Safety – Needlestick Protocol

  • Call the Clinical Nurse Liaison (24 hours a day/7 days a week).
  • The clinician will ask you for identifying information including name and location of incident and will advise you when to go to the Emergency Room in the facility in which you were stuck.
  • Bloodborne pathogen transmission risks will be reviewed, and, when indicated, post-exposure prophylaxis will be initiated.   In addition, baseline labs are recommended to be drawn.  Please follow the Facility Policy.
  • If indicated, the ER clinician will arrange for a starter dose of post-exposure medicine to be delivered to you. You will be directed when to come for follow-up assessment plus baseline lab tests.
  • Hospital Operations Administrators (HOA’s) will also oversee and manage the process of acquiring “source patient” blood (24 hours a day) if part of their policy and indicated. In most instances the hospital lab will have a sufficient amount of “source patient” blood to perform post-exposure testing.
  • Do not discuss the event with the “Source Patient”.
  • Post exposure lab results should be sent to TRS.
  • This will be part of the worker’s compensation program.
  • All employees who receive a needlestick will be educated on needlesticks


Policy – Sexual Harassment

What amounts to sexual harassment?

Sexual harassment includes such unwelcome sexually determined behavior (whether directly or by implication) as:

  • physical contact and advances
    (b) a demand or request for sexual favors
    (c) sexually colored remarks (Verbal or written sexually suggestive or obscene comments, jokes, or propositions.
    (d) showing pornography
    (e) any other unwelcome physical, verbal or non-verbal conduct of sexual nature.
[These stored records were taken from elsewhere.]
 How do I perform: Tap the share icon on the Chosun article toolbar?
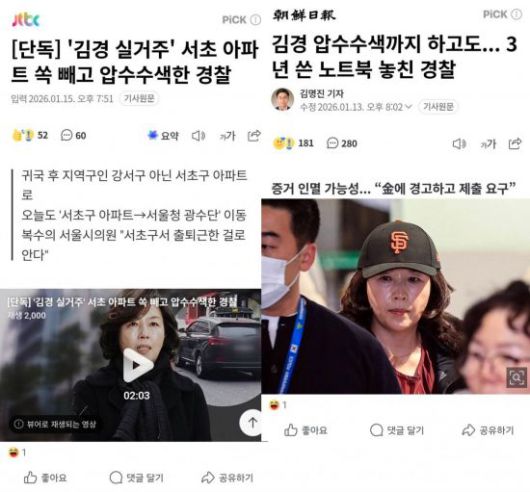pos(515,144)
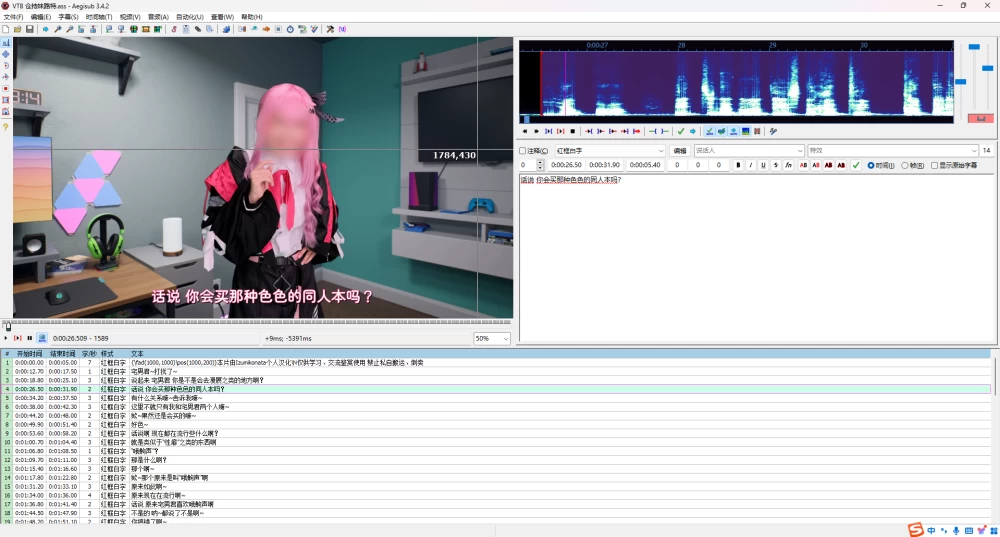This screenshot has width=1000, height=537.
Task: Click the bold formatting B button
Action: click(739, 165)
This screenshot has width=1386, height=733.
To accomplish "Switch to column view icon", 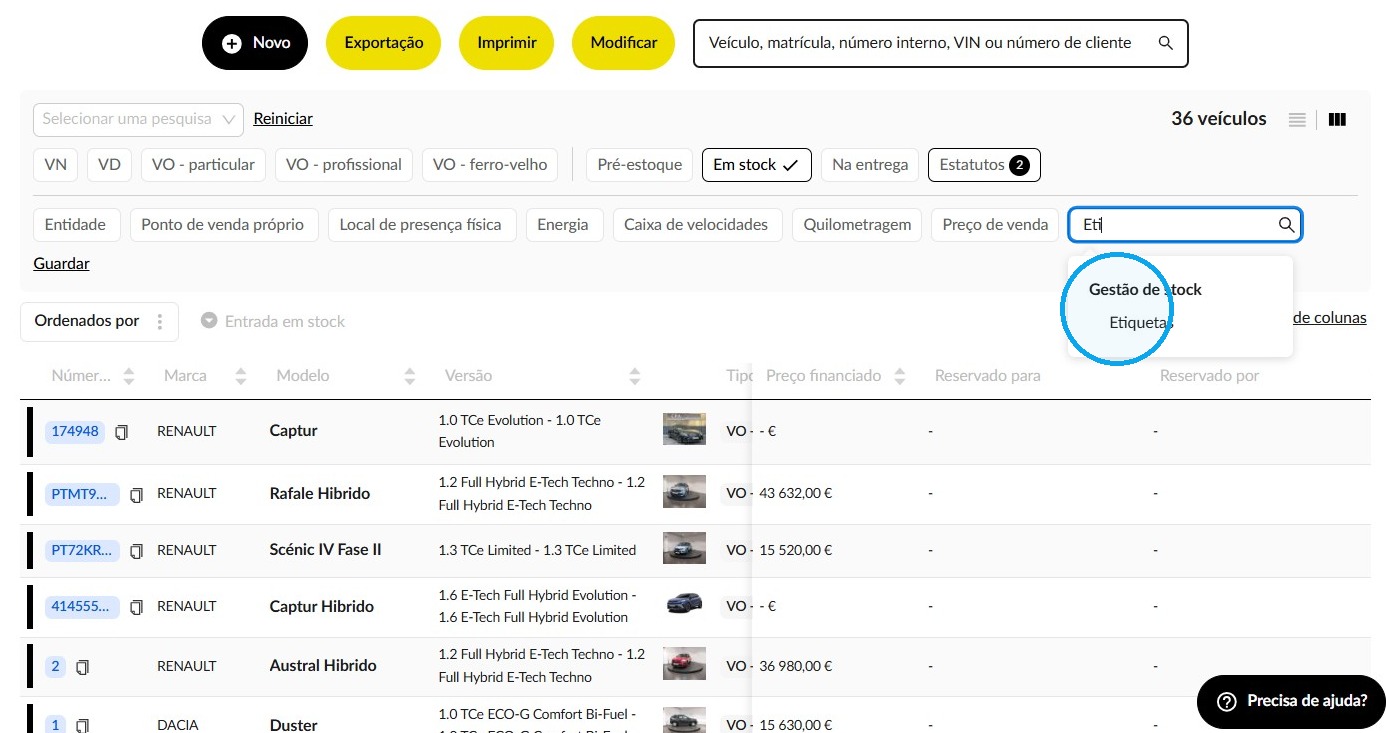I will pos(1337,120).
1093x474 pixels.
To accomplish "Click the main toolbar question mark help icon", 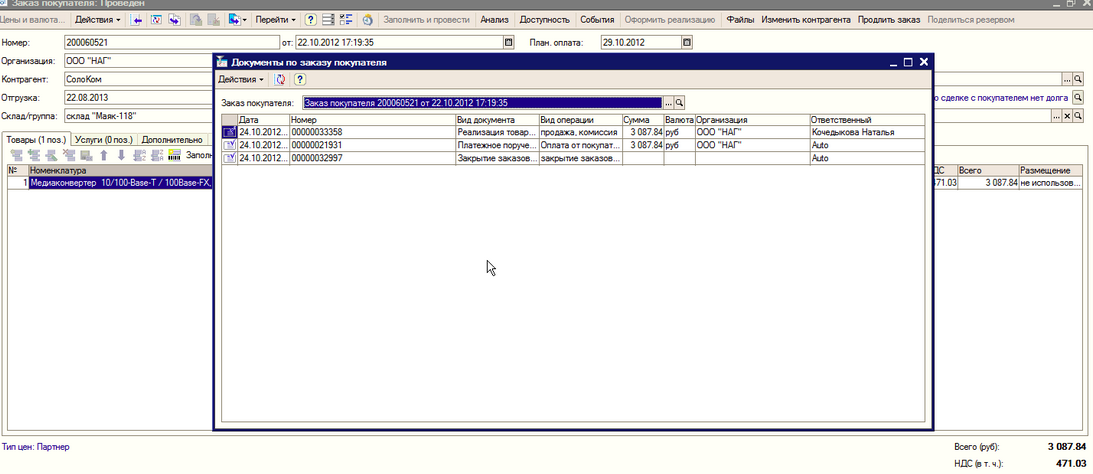I will coord(310,19).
Where any of these acts is committed in circumstances where under the victim of such conduct has a reasonable apprehension that in relation to the victim’s employment or work whether she is drawing salary, or honorarium or voluntary, whether in government, public or private enterprise such conduct can be humiliating and may constitute a health and safety problem it amounts to sexual harassment.

It is discriminatory for instance when the woman has reasonable grounds to believe that her objection would disadvantage her in connection with her employment or work including recruiting or promotion or when it creates a hostile work environment. Adverse consequences might be visited if the victim does not consent to the conduct in question or raises any objection thereto.